╔══
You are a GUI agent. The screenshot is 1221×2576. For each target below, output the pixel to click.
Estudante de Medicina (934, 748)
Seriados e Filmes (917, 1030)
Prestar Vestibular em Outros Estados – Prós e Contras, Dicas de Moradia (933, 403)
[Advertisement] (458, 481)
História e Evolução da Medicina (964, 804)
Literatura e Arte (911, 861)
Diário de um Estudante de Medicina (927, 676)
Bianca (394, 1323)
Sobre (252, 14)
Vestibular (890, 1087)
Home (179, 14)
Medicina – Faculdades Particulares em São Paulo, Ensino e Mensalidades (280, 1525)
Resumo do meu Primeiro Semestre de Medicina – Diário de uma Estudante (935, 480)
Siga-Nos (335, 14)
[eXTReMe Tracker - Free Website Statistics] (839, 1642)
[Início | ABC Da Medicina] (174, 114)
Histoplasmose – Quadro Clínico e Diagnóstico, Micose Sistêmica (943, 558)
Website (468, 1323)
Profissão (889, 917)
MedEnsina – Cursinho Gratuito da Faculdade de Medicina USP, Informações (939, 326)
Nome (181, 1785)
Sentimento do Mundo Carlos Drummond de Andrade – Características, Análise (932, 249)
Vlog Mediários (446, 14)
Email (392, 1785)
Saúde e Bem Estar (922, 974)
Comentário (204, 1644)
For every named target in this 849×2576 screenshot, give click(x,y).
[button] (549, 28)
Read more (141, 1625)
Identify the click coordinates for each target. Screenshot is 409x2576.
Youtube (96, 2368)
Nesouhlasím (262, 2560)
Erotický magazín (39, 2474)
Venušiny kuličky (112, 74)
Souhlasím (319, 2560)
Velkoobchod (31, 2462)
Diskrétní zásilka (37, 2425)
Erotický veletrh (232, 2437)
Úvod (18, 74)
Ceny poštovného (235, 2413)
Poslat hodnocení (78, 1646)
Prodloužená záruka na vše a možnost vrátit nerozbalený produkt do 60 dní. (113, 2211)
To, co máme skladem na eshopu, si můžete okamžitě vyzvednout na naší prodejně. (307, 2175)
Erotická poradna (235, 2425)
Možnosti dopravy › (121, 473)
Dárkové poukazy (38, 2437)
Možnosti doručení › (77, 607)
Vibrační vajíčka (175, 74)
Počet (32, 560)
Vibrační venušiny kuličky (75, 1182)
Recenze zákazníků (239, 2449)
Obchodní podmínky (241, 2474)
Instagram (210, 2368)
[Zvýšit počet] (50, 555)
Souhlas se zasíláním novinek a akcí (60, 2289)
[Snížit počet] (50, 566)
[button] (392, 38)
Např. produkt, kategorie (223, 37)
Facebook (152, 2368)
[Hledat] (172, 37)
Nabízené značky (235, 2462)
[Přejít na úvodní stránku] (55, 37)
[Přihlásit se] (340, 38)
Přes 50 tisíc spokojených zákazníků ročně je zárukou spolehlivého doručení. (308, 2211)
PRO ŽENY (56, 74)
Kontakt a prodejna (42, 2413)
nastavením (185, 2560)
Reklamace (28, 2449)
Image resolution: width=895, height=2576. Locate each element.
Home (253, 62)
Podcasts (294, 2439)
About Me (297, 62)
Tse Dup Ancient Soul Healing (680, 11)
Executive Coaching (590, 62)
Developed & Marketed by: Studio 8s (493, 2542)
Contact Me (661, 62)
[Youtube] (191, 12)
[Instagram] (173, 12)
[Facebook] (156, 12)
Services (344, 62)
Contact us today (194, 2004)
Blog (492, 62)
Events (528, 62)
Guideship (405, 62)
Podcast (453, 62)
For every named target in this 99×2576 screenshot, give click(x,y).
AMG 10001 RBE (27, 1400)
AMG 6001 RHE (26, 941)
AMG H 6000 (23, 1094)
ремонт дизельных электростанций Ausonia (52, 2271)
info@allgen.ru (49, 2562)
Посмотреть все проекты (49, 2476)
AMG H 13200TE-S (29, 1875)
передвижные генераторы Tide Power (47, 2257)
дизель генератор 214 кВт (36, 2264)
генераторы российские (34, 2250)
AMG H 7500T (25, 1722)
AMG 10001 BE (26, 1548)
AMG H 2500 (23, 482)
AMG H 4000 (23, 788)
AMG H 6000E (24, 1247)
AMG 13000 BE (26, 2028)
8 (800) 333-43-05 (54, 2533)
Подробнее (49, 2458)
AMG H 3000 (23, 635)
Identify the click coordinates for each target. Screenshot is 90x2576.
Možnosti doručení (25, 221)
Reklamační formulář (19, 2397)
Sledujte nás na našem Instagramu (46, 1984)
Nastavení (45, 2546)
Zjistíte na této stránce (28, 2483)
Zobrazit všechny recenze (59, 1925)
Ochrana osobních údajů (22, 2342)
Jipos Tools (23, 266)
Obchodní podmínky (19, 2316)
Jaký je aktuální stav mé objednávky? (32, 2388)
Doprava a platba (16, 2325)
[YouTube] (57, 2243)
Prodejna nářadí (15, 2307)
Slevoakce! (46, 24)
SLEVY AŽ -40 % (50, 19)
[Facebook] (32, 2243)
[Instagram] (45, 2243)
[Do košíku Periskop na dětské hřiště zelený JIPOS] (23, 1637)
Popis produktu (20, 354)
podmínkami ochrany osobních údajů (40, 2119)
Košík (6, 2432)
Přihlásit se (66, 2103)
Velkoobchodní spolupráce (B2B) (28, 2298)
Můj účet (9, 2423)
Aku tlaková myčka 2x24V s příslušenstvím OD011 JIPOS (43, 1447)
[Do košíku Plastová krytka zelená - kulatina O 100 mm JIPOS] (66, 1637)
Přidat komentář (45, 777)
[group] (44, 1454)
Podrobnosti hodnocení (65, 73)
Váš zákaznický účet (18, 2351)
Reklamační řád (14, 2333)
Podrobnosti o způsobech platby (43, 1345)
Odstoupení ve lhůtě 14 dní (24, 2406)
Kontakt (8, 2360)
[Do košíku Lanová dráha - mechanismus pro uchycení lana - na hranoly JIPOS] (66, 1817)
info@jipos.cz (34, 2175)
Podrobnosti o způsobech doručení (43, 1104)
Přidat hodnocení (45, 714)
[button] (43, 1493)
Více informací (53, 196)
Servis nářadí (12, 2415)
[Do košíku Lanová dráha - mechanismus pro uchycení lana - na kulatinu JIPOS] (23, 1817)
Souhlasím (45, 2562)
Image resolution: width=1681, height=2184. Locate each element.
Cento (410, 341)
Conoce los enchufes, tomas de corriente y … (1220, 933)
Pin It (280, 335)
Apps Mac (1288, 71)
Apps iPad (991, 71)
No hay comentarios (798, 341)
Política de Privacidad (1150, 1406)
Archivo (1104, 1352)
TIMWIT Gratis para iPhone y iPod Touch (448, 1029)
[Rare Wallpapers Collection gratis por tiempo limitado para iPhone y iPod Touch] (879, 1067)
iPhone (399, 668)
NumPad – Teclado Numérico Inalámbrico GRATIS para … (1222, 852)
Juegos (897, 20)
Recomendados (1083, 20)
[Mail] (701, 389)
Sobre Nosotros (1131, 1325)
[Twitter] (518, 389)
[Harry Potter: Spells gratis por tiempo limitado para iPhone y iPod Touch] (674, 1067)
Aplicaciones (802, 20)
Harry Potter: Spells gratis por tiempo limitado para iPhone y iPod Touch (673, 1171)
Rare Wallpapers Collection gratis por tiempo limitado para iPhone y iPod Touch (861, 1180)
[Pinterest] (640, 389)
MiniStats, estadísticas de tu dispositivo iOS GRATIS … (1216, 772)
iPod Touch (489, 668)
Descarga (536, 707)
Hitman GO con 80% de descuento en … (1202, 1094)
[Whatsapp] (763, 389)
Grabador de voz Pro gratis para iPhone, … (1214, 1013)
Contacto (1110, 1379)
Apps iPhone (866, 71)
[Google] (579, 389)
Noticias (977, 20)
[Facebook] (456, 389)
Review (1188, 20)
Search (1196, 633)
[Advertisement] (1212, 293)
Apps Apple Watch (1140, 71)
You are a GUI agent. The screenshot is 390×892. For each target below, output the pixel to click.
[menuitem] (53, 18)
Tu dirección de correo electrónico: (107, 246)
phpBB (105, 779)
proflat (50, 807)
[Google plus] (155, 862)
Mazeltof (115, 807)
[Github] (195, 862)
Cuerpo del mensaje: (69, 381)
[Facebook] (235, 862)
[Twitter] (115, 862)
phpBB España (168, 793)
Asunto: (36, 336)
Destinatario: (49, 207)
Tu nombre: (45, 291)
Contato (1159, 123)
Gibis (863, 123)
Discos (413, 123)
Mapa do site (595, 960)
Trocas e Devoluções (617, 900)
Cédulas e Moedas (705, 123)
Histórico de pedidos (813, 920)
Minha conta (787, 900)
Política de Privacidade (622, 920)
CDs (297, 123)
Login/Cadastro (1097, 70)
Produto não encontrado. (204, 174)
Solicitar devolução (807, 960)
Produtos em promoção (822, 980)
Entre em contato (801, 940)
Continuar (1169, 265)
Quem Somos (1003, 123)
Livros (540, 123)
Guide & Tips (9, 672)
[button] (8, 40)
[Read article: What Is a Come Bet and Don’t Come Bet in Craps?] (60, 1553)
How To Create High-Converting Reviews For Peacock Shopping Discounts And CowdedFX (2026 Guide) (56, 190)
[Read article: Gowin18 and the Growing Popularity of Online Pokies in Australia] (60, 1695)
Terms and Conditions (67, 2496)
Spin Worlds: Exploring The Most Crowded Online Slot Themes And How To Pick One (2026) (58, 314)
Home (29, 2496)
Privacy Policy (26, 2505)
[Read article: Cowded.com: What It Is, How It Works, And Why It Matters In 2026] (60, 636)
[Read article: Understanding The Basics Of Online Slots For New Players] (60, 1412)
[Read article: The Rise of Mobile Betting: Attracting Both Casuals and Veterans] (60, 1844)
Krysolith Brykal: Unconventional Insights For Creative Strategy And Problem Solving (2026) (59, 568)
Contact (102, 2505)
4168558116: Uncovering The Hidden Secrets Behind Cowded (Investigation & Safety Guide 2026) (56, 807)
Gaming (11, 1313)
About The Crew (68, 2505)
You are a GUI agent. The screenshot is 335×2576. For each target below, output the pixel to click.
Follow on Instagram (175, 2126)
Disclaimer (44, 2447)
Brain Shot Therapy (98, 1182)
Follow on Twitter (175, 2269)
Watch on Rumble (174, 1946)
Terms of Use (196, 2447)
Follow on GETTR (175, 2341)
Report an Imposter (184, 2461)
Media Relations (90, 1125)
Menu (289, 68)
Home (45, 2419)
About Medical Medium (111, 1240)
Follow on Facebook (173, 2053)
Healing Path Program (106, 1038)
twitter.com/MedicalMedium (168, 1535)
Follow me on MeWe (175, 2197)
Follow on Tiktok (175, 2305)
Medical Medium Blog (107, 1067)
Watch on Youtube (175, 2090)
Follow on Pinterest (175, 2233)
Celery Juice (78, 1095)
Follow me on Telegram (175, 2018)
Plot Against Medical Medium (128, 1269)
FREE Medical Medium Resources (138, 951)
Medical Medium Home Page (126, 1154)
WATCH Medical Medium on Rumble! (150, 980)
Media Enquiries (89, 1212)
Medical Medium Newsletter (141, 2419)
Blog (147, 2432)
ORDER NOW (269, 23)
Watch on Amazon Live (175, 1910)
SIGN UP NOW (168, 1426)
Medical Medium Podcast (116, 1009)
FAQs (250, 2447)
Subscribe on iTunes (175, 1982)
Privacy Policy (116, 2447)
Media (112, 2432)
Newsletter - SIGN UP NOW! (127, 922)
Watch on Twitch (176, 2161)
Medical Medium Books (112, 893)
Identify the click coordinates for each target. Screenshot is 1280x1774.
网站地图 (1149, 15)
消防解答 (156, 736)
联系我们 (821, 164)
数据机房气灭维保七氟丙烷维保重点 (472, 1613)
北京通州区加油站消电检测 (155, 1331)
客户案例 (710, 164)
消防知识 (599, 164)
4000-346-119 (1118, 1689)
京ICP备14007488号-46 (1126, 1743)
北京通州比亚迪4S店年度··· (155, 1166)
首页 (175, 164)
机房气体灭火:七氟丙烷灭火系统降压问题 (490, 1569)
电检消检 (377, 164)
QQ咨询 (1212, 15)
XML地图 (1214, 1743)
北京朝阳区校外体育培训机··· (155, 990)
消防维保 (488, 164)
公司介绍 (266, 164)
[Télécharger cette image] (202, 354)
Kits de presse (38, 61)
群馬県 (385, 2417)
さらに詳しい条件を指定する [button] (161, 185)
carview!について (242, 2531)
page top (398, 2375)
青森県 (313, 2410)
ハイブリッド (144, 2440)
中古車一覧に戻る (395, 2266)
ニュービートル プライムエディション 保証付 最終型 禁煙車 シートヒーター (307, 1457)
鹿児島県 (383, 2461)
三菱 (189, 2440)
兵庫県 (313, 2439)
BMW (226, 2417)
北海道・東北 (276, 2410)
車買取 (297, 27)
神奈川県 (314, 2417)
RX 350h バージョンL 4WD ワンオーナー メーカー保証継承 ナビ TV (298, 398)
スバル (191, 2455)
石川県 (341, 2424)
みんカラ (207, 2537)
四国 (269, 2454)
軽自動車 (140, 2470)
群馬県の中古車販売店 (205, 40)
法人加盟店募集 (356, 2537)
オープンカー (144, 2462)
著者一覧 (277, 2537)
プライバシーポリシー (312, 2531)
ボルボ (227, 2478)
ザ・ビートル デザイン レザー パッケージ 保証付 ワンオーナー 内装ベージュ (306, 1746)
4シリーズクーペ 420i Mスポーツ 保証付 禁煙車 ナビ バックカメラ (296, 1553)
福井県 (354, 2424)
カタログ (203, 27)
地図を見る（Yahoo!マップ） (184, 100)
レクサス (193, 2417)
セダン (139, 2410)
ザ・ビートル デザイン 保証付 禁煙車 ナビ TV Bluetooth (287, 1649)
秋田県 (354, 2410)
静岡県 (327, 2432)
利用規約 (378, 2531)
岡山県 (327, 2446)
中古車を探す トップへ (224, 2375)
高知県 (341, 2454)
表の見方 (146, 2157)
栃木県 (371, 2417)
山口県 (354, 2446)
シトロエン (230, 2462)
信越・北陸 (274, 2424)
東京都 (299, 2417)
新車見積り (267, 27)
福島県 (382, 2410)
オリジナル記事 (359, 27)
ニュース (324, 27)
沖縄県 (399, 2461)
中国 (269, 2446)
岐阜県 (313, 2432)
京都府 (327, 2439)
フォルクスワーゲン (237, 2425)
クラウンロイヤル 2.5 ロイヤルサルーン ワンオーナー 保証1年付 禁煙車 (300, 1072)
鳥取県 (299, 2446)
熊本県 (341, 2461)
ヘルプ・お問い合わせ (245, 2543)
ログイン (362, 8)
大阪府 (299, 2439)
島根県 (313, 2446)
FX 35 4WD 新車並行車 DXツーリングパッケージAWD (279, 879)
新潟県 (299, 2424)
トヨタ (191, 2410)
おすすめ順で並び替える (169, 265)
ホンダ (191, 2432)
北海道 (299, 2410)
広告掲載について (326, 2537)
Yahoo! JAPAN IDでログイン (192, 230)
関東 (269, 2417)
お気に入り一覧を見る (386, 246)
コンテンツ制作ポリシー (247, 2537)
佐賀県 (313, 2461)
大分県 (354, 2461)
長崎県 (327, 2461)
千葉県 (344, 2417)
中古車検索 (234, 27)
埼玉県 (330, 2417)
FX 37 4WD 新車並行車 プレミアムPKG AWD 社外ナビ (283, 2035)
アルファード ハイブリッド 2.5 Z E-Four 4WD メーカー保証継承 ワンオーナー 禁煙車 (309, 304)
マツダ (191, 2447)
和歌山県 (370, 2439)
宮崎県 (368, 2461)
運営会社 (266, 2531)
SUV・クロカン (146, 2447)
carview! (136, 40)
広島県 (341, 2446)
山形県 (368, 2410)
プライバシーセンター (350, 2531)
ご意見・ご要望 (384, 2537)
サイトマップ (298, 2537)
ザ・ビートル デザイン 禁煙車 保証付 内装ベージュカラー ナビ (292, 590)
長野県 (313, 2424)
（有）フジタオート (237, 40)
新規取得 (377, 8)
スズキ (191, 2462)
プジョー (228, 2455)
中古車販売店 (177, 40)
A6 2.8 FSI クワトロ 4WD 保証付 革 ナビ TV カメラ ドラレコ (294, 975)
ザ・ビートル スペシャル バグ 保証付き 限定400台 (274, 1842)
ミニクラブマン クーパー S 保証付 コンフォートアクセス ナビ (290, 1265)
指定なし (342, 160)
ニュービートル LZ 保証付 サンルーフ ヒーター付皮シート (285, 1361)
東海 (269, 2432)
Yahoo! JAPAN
╚══
● What is required: For every line above that holds the word "ハイブリッド", report the whole line.

● Task response:
ハイブリッド (144, 2440)
アルファード ハイブリッド 2.5 Z E-Four 4WD メーカー保証継承 ワンオーナー 禁煙車 (309, 304)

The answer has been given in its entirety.